- **Task brief**
Working from the records beneath this line, reproduce each one exactly.

-------- Source material

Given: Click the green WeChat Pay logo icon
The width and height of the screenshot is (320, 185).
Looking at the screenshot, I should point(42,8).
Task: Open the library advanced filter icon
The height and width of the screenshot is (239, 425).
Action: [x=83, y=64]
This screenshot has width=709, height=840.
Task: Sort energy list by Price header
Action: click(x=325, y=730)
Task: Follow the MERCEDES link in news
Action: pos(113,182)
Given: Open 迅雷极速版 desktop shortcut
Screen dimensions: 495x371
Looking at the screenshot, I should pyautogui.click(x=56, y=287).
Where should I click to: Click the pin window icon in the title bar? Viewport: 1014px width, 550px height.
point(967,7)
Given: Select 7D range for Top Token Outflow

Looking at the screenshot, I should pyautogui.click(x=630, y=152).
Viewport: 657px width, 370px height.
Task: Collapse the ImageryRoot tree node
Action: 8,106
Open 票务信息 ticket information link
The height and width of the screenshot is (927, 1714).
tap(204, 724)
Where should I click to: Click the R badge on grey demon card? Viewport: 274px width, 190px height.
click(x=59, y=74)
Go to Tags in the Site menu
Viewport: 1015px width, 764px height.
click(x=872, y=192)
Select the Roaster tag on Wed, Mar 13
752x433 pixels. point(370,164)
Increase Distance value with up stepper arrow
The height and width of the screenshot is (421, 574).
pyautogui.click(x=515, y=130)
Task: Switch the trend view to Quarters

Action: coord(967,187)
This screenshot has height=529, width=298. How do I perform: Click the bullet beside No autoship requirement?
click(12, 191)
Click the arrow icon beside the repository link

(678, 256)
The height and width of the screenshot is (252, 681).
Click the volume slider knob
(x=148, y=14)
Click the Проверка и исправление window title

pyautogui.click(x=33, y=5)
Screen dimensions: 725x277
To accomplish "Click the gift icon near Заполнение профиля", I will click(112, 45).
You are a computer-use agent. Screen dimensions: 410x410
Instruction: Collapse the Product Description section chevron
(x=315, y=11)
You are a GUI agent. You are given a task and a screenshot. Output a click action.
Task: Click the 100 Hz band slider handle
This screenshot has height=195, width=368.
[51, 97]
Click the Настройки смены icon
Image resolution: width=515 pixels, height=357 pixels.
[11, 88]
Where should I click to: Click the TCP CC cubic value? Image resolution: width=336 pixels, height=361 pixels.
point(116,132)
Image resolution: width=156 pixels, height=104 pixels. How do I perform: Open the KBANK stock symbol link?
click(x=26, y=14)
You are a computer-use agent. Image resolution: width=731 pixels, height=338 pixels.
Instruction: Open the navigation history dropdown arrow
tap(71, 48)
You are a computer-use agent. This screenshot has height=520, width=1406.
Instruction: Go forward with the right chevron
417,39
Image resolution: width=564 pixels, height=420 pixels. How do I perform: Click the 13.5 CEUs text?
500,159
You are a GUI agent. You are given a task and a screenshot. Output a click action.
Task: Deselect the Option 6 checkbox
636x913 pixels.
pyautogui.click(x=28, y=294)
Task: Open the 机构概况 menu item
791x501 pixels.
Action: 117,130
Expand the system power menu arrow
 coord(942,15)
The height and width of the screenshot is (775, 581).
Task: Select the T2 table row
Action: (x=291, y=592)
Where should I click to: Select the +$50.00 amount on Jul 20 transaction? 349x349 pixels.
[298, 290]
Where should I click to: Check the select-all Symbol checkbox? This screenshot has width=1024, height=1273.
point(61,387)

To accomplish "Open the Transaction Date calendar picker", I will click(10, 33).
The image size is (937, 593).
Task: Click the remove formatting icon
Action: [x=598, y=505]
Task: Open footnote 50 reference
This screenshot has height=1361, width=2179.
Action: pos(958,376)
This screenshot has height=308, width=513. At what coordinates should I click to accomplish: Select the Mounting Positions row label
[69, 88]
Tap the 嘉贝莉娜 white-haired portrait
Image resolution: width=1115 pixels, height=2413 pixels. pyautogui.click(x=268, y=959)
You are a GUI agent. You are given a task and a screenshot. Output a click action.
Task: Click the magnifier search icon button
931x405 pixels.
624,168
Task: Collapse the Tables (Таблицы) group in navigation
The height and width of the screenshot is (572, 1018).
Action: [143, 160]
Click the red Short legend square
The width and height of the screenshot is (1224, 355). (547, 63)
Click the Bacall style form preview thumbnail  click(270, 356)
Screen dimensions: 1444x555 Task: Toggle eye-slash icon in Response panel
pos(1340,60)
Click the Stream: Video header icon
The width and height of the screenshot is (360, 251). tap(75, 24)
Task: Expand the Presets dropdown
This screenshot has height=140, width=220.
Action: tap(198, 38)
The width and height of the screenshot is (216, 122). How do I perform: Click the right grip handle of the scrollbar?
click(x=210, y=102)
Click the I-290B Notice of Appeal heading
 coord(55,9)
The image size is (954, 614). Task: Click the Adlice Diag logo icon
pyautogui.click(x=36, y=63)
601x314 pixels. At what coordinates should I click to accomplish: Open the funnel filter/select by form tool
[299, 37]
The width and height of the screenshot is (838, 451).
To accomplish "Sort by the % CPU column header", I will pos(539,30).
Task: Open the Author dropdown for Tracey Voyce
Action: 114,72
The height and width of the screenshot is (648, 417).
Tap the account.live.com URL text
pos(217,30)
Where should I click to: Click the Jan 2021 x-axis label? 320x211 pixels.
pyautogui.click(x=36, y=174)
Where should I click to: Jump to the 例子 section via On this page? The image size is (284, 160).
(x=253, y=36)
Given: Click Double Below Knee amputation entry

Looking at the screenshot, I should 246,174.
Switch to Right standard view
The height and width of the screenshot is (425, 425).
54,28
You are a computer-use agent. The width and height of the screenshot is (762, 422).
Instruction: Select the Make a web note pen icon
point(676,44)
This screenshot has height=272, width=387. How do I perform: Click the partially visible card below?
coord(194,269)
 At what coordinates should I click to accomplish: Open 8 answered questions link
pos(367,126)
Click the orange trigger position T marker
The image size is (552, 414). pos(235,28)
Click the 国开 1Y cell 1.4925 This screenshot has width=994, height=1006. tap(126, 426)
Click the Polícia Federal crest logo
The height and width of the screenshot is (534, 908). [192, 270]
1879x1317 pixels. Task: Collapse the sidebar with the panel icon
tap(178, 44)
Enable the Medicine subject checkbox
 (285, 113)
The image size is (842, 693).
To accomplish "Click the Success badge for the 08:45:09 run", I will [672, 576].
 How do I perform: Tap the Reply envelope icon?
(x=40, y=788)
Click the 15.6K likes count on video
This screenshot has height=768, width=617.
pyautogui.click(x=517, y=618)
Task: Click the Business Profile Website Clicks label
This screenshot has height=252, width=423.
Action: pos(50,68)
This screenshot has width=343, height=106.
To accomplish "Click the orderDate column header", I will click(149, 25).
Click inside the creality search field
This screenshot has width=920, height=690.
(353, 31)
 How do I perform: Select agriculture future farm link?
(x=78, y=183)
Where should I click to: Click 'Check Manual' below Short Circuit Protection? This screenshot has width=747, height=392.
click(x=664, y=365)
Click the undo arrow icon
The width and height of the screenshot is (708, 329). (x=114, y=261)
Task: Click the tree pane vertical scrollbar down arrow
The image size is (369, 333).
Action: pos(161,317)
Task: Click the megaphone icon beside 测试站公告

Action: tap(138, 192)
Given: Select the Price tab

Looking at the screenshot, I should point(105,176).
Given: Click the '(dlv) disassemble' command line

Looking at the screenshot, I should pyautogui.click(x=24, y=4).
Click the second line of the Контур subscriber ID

----------------

- **Final answer**
Given: Click the green WeChat Pay logo icon
The width and height of the screenshot is (320, 185).
Looking at the screenshot, I should point(42,8).
Task: Open the library advanced filter icon
The height and width of the screenshot is (239, 425).
Action: [x=83, y=64]
This screenshot has width=709, height=840.
Task: Sort energy list by Price header
Action: click(x=325, y=730)
Task: Follow the MERCEDES link in news
Action: pos(113,182)
Given: Open 迅雷极速版 desktop shortcut
Screen dimensions: 495x371
Looking at the screenshot, I should pyautogui.click(x=56, y=287).
Where should I click to: Click the pin window icon in the title bar? Viewport: 1014px width, 550px height.
point(967,7)
Given: Select 7D range for Top Token Outflow

Looking at the screenshot, I should pyautogui.click(x=630, y=152).
Viewport: 657px width, 370px height.
Task: Collapse the ImageryRoot tree node
Action: 8,106
Open 票务信息 ticket information link
The height and width of the screenshot is (927, 1714).
tap(204, 724)
Where should I click to: Click the R badge on grey demon card? Viewport: 274px width, 190px height.
click(x=59, y=74)
Go to Tags in the Site menu
Viewport: 1015px width, 764px height.
click(x=872, y=192)
Select the Roaster tag on Wed, Mar 13
752x433 pixels. point(370,164)
Increase Distance value with up stepper arrow
The height and width of the screenshot is (421, 574).
pyautogui.click(x=515, y=130)
Task: Switch the trend view to Quarters

Action: coord(967,187)
This screenshot has height=529, width=298. How do I perform: Click the bullet beside No autoship requirement?
click(12, 191)
Click the arrow icon beside the repository link

(678, 256)
The height and width of the screenshot is (252, 681).
Click the volume slider knob
(x=148, y=14)
Click the Проверка и исправление window title

pyautogui.click(x=33, y=5)
Screen dimensions: 725x277
To accomplish "Click the gift icon near Заполнение профиля", I will click(112, 45).
You are a computer-use agent. Screen dimensions: 410x410
Instruction: Collapse the Product Description section chevron
(x=315, y=11)
You are a GUI agent. You are given a task and a screenshot. Output a click action.
Task: Click the 100 Hz band slider handle
This screenshot has height=195, width=368.
[51, 97]
Click the Настройки смены icon
Image resolution: width=515 pixels, height=357 pixels.
[11, 88]
Where should I click to: Click the TCP CC cubic value? Image resolution: width=336 pixels, height=361 pixels.
point(116,132)
Image resolution: width=156 pixels, height=104 pixels. How do I perform: Open the KBANK stock symbol link?
click(x=26, y=14)
You are a computer-use agent. Image resolution: width=731 pixels, height=338 pixels.
Instruction: Open the navigation history dropdown arrow
tap(71, 48)
You are a computer-use agent. This screenshot has height=520, width=1406.
Instruction: Go forward with the right chevron
417,39
Image resolution: width=564 pixels, height=420 pixels. How do I perform: Click the 13.5 CEUs text?
500,159
You are a GUI agent. You are given a task and a screenshot. Output a click action.
Task: Deselect the Option 6 checkbox
636x913 pixels.
pyautogui.click(x=28, y=294)
Task: Open the 机构概况 menu item
791x501 pixels.
Action: 117,130
Expand the system power menu arrow
 coord(942,15)
The height and width of the screenshot is (775, 581).
Task: Select the T2 table row
Action: (x=291, y=592)
Where should I click to: Select the +$50.00 amount on Jul 20 transaction? 349x349 pixels.
[298, 290]
Where should I click to: Check the select-all Symbol checkbox? This screenshot has width=1024, height=1273.
point(61,387)

To accomplish "Open the Transaction Date calendar picker", I will click(10, 33).
The image size is (937, 593).
Task: Click the remove formatting icon
Action: [x=598, y=505]
Task: Open footnote 50 reference
This screenshot has height=1361, width=2179.
Action: pos(958,376)
This screenshot has height=308, width=513. At what coordinates should I click to accomplish: Select the Mounting Positions row label
[69, 88]
Tap the 嘉贝莉娜 white-haired portrait
Image resolution: width=1115 pixels, height=2413 pixels. pyautogui.click(x=268, y=959)
You are a GUI agent. You are given a task and a screenshot. Output a click action.
Task: Click the magnifier search icon button
931x405 pixels.
624,168
Task: Collapse the Tables (Таблицы) group in navigation
The height and width of the screenshot is (572, 1018).
Action: [143, 160]
Click the red Short legend square
The width and height of the screenshot is (1224, 355). (547, 63)
Click the Bacall style form preview thumbnail  click(270, 356)
Screen dimensions: 1444x555 Task: Toggle eye-slash icon in Response panel
pos(1340,60)
Click the Stream: Video header icon
The width and height of the screenshot is (360, 251). tap(75, 24)
Task: Expand the Presets dropdown
This screenshot has height=140, width=220.
Action: tap(198, 38)
The width and height of the screenshot is (216, 122). How do I perform: Click the right grip handle of the scrollbar?
click(x=210, y=102)
Click the I-290B Notice of Appeal heading
 coord(55,9)
The image size is (954, 614). Task: Click the Adlice Diag logo icon
pyautogui.click(x=36, y=63)
601x314 pixels. At what coordinates should I click to accomplish: Open the funnel filter/select by form tool
[299, 37]
The width and height of the screenshot is (838, 451).
To accomplish "Sort by the % CPU column header", I will pos(539,30).
Task: Open the Author dropdown for Tracey Voyce
Action: 114,72
The height and width of the screenshot is (648, 417).
Tap the account.live.com URL text
pos(217,30)
Where should I click to: Click the Jan 2021 x-axis label? 320x211 pixels.
pyautogui.click(x=36, y=174)
Where should I click to: Jump to the 例子 section via On this page? The image size is (284, 160).
(x=253, y=36)
Given: Click Double Below Knee amputation entry

Looking at the screenshot, I should 246,174.
Switch to Right standard view
The height and width of the screenshot is (425, 425).
54,28
You are a computer-use agent. The width and height of the screenshot is (762, 422).
Instruction: Select the Make a web note pen icon
point(676,44)
This screenshot has height=272, width=387. How do I perform: Click the partially visible card below?
coord(194,269)
 At what coordinates should I click to accomplish: Open 8 answered questions link
pos(367,126)
Click the orange trigger position T marker
The image size is (552, 414). pos(235,28)
Click the 国开 1Y cell 1.4925 This screenshot has width=994, height=1006. tap(126, 426)
Click the Polícia Federal crest logo
The height and width of the screenshot is (534, 908). [192, 270]
1879x1317 pixels. Task: Collapse the sidebar with the panel icon
tap(178, 44)
Enable the Medicine subject checkbox
 (285, 113)
The image size is (842, 693).
To accomplish "Click the Success badge for the 08:45:09 run", I will [672, 576].
 How do I perform: Tap the Reply envelope icon?
(x=40, y=788)
Click the 15.6K likes count on video
This screenshot has height=768, width=617.
pyautogui.click(x=517, y=618)
Task: Click the Business Profile Website Clicks label
This screenshot has height=252, width=423.
Action: pos(50,68)
This screenshot has width=343, height=106.
To accomplish "Click the orderDate column header", I will click(149, 25).
Click inside the creality search field
This screenshot has width=920, height=690.
(353, 31)
 How do I perform: Select agriculture future farm link?
(x=78, y=183)
Where should I click to: Click 'Check Manual' below Short Circuit Protection? This screenshot has width=747, height=392.
click(x=664, y=365)
Click the undo arrow icon
The width and height of the screenshot is (708, 329). (x=114, y=261)
Task: Click the tree pane vertical scrollbar down arrow
The image size is (369, 333).
Action: pos(161,317)
Task: Click the megaphone icon beside 测试站公告

Action: tap(138, 192)
Given: Select the Price tab

Looking at the screenshot, I should point(105,176).
Given: Click the '(dlv) disassemble' command line

Looking at the screenshot, I should pyautogui.click(x=24, y=4).
Click the second line of the Контур subscriber ID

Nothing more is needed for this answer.